The two men, working together, now begin to unravel the story of what happened to Harrington, and to decide what they must do to ensure that Dunning doesn’t follow. Karswell passed to Harrington a strip of paper with mysterious lettering on it, and it turns out the same happened to Dunning. There is no indication as to what the lettering means, but Henry Harrington recalls that Karswell’s book spoke about ‘casting the Runes’. The reader is left to infer, given that Harrington died in a state of abject panic, apparently being chased by something, that it had been summoned by the strip of paper. Whatever the reader thinks of this, Dunning and Henry Harrington now accept it as perfectly possible.
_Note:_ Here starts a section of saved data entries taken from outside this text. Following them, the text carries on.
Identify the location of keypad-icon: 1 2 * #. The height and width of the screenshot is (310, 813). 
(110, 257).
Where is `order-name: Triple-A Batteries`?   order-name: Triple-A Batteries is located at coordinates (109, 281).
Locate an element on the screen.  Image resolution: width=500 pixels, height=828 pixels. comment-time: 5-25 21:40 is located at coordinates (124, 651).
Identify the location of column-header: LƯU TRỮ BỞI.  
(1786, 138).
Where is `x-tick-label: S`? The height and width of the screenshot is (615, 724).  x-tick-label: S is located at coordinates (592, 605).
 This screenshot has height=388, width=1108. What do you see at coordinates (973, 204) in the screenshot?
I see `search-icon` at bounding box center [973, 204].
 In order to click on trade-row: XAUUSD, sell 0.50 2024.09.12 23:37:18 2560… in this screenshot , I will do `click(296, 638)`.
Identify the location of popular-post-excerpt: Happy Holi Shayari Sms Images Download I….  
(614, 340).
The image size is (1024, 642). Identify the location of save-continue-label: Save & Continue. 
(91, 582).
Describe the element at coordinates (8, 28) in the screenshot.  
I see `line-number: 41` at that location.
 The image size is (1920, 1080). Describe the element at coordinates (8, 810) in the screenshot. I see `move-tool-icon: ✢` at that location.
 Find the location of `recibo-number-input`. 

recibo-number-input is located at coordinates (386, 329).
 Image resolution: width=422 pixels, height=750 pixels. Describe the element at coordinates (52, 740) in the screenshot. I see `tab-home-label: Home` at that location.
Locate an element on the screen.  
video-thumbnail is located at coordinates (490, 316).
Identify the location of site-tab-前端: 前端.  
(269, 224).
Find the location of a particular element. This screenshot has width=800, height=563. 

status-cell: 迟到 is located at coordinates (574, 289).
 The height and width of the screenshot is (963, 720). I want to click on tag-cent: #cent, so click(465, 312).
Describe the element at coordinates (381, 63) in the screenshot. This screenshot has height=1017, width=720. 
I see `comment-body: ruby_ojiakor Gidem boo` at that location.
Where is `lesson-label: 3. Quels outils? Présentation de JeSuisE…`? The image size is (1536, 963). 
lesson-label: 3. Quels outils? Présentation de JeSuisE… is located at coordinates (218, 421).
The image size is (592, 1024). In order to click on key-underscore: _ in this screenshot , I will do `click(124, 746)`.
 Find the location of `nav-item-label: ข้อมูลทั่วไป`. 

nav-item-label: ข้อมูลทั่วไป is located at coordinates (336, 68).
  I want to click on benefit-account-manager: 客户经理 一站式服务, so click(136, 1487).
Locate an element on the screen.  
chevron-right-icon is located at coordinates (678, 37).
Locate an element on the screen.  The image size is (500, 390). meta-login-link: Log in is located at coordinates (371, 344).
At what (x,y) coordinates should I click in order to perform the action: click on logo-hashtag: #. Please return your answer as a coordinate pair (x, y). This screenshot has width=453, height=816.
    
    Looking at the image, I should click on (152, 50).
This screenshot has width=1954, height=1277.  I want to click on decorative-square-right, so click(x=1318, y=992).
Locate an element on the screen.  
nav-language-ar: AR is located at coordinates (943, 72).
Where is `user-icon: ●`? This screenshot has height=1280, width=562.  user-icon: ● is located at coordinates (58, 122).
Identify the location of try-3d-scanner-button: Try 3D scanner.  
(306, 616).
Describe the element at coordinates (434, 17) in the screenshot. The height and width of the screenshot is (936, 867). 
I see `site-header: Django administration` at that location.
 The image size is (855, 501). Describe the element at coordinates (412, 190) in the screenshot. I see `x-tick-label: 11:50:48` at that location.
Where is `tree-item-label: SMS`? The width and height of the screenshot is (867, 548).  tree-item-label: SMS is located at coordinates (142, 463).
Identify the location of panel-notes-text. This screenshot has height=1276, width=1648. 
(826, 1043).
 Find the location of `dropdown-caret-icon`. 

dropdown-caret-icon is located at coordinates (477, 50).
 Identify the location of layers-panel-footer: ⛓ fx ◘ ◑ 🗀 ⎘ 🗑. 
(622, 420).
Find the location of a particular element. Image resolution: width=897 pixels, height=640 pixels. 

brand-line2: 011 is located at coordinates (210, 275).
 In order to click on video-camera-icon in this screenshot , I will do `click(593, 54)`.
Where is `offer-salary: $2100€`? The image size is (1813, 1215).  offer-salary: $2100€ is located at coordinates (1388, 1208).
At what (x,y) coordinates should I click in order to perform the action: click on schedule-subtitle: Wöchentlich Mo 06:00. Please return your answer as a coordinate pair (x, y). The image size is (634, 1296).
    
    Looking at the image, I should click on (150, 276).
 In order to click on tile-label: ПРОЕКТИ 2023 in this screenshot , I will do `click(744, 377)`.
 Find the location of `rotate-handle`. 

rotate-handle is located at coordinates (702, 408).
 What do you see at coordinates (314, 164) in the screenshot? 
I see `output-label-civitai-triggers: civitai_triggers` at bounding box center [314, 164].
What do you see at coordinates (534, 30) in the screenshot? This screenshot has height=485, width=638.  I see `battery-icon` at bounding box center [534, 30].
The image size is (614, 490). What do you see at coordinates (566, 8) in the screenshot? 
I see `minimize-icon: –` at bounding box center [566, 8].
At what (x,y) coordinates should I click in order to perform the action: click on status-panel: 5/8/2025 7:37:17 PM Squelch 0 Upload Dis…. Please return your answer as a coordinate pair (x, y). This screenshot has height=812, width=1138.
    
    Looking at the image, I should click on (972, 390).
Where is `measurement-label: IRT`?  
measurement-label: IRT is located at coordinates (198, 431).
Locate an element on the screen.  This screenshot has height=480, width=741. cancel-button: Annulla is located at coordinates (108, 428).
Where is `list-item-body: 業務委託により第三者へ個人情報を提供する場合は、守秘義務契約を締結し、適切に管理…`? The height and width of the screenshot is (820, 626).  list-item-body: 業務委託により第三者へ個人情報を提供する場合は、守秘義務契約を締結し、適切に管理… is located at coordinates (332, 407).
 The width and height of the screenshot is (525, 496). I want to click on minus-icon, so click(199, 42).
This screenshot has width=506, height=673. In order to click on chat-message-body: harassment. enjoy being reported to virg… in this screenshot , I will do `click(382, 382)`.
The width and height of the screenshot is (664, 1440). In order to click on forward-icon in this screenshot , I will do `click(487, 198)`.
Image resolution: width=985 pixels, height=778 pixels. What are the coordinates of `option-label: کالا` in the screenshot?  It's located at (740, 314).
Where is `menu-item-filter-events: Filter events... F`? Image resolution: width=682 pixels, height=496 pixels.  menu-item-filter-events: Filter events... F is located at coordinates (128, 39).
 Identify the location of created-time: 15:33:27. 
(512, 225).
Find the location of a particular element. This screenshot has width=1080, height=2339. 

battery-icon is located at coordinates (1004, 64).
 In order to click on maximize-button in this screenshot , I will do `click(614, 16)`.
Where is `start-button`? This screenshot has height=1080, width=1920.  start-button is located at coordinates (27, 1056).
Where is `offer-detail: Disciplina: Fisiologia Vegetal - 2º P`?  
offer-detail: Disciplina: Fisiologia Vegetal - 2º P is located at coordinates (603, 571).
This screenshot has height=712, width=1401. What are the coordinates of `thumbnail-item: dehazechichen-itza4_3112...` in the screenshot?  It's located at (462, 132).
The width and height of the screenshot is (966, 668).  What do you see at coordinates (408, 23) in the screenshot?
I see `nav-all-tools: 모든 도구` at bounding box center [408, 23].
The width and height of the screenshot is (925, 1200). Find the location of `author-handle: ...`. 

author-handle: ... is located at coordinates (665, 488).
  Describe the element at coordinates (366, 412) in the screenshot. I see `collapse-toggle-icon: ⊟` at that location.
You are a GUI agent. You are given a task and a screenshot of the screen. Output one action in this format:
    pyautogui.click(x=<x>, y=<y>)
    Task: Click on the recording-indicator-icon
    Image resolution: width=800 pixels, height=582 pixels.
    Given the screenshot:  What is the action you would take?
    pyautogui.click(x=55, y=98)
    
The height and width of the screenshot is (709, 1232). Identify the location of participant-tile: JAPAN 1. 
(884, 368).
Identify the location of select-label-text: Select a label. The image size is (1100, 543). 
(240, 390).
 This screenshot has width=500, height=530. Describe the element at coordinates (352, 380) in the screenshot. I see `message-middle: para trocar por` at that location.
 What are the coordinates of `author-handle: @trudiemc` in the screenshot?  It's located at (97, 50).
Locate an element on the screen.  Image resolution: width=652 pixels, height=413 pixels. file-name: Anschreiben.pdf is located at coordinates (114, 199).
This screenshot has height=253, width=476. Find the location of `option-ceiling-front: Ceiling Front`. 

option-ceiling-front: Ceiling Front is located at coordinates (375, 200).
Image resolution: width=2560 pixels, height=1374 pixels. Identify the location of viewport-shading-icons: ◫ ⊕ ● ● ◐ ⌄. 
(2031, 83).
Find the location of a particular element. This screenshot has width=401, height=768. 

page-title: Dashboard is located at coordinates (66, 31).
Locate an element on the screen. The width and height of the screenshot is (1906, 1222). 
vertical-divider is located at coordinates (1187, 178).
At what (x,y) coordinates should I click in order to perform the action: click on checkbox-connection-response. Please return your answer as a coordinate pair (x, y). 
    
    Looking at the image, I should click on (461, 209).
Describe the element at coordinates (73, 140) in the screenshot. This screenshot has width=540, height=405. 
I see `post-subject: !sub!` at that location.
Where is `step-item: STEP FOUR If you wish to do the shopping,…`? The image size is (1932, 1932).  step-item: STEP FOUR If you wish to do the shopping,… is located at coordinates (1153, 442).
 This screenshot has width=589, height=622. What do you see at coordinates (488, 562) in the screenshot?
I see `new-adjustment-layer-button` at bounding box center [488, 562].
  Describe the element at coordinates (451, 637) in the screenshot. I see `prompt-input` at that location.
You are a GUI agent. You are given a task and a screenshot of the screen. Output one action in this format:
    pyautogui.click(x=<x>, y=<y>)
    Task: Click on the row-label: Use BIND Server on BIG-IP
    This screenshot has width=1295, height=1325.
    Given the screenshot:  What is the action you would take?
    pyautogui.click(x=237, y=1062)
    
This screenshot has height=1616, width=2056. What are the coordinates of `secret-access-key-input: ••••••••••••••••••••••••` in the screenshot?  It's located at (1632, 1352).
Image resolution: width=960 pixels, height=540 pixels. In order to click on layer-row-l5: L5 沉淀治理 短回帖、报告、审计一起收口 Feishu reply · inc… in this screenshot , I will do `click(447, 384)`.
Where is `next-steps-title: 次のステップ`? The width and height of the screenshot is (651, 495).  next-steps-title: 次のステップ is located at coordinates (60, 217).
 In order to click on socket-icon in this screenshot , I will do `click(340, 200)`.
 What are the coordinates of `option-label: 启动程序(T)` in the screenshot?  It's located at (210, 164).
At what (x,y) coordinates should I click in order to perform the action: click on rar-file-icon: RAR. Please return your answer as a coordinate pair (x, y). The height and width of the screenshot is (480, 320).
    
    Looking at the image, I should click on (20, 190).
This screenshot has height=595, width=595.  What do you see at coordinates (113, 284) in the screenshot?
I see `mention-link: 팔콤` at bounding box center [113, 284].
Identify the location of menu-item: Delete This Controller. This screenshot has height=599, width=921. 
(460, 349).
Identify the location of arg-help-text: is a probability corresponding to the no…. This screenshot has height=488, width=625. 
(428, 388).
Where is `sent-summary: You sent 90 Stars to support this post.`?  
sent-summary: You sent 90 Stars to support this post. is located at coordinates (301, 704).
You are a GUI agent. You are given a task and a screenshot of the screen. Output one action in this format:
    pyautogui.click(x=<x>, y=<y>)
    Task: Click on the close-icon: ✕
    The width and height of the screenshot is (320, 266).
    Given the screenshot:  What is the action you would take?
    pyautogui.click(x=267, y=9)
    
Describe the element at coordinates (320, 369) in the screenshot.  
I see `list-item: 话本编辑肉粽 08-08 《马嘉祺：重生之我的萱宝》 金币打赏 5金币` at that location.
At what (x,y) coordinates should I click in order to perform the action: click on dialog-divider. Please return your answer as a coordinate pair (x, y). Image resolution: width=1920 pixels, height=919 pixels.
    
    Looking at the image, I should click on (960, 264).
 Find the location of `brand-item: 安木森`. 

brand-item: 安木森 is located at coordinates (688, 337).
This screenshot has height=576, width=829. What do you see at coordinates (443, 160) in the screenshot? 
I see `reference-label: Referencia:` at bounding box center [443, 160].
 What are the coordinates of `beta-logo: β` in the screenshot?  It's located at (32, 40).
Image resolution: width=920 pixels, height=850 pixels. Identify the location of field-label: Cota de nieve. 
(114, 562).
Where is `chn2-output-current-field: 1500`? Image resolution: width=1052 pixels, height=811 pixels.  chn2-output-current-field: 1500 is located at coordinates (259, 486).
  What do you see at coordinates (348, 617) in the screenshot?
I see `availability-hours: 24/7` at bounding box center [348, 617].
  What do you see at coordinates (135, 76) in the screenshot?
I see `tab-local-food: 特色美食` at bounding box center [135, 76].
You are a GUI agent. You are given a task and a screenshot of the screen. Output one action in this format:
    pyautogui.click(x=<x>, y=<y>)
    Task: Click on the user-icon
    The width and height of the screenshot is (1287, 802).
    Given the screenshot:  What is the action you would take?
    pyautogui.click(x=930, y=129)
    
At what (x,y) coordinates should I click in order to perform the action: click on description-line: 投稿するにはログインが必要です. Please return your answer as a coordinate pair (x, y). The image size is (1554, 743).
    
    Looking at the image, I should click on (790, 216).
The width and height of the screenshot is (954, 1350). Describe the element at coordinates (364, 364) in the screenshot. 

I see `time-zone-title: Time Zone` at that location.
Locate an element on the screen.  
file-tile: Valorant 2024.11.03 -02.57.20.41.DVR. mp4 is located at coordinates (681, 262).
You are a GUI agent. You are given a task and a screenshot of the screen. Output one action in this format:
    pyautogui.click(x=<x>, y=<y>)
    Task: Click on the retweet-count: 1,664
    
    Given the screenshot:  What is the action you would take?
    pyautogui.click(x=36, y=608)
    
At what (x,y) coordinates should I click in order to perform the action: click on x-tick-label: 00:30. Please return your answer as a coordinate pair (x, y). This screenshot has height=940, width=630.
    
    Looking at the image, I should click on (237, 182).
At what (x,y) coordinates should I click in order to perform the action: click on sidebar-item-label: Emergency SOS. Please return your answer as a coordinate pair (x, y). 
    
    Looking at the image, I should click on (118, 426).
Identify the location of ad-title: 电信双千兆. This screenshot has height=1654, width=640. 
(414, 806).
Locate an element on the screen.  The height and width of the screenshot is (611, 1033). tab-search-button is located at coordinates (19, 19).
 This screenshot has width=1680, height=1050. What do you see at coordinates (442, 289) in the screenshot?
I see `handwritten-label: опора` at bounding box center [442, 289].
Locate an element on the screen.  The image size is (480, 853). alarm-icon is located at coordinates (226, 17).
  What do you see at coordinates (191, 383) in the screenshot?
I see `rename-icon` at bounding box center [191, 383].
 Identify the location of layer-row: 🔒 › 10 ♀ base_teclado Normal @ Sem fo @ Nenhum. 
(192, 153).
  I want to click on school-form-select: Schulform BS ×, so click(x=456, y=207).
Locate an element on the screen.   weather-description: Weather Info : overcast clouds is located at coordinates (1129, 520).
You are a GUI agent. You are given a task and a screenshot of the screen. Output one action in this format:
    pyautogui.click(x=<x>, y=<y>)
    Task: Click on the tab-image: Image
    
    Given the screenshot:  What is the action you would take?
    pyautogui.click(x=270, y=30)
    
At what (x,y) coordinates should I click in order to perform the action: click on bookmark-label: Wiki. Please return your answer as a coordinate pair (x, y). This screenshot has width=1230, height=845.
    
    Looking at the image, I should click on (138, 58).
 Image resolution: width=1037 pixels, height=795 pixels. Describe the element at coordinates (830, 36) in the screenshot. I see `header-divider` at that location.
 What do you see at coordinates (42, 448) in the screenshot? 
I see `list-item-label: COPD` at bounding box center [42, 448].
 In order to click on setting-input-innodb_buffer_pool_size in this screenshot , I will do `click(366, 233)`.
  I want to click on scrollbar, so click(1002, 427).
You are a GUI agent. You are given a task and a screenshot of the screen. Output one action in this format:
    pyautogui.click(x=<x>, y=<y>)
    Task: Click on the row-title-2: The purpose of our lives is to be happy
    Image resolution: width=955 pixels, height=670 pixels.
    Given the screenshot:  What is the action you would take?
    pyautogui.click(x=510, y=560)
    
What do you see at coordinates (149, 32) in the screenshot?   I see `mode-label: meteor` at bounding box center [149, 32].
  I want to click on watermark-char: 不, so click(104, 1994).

Interestingly, they seem to show no signs of worry at having had their worldview completely overturned.
The rest of the story is concerned with the efforts of Dunning and Henry Harrington to return the strip of paper to Karswell, and thus divert the threat to him. The return is accomplished during the course of a railway journey, richly symbolic of the well-ordered and regulated society that Dunning’s and Harrington’s efforts are directed towards restoring. We never see the something; there are only vague hints as to what it might be, like the mouth under the pillow, the rough hot hand, the comments about Karswell’s servants, or the shadowy figure that the ticket collector sees behind Karswell. Much of what we learn about the effect of such a creature comes secondhand from Henry Harrington, deriving from things his brother told him.
The supernatural is, thus, for the most part, kept at a distance, safely tamed by academe, but it nonetheless retains the power to suddenly irrupt, and to cause fear. The lovely irony is that Dunning and Harrington can only deal with its manifestation by using it. And it is, I think, magic rather than suggestion, in that Karswell appears to remain unaware that the runes have been returned to him, thus their power in calling whatever creature it is that kills him is external. Which leaves an moral problem for Dunning and Henry Harrington, in that they have employed something that doesn’t exist, theoretically. Dunning does exhibit entirely appropriate last-minute scruples about what he has done, and attempt to save Karswell. Harrington, seeking retribution for his brother’s death, experiences no such doubts. What I am left wondering is what happened to their view of the world beyond the end of the story.
You can read Casting the Runes for yourself, here, but I do recommend trying other stories by M.R. James. His ghost stories are very corporeal in many ways; he is not a man for wispy bits of shroud. Indeed, the one occasion I can think of when a shroud does turn up, in The Uncommon Prayerbook, the revenant which it contains is described rather prosaically as looking like a large roll of carpet. A very malevolent roll of carpet.
 Women did not always fare well in James’s stories; they were often portrayed as inquisitive, overbearing, interfering; the more gentle portraits of women seem always to be of servants; James was very much a college man, used to male company, which is not to say that he did not have female friends, and indeed regular female correspondents, but he seems not to have formed any close attachments during his life, and there is always a slight waspishness towards women with status in his fiction.
 And here one can’t help thinking of Susanna Clarke’s Jonathan Strange and Mr Norrell. which is situated in not dissimilar territory, in terms of the tension between theorised and practised magic.
 I’ve often wondered if C.S. Lewis knew this story as the dialogue is remarkably similar to that of the Dufflepods in The Voyage of the Dawntreader. Equally, it may just be that I’ve heard both stories read in Michael Hordern’s very distinctive voice.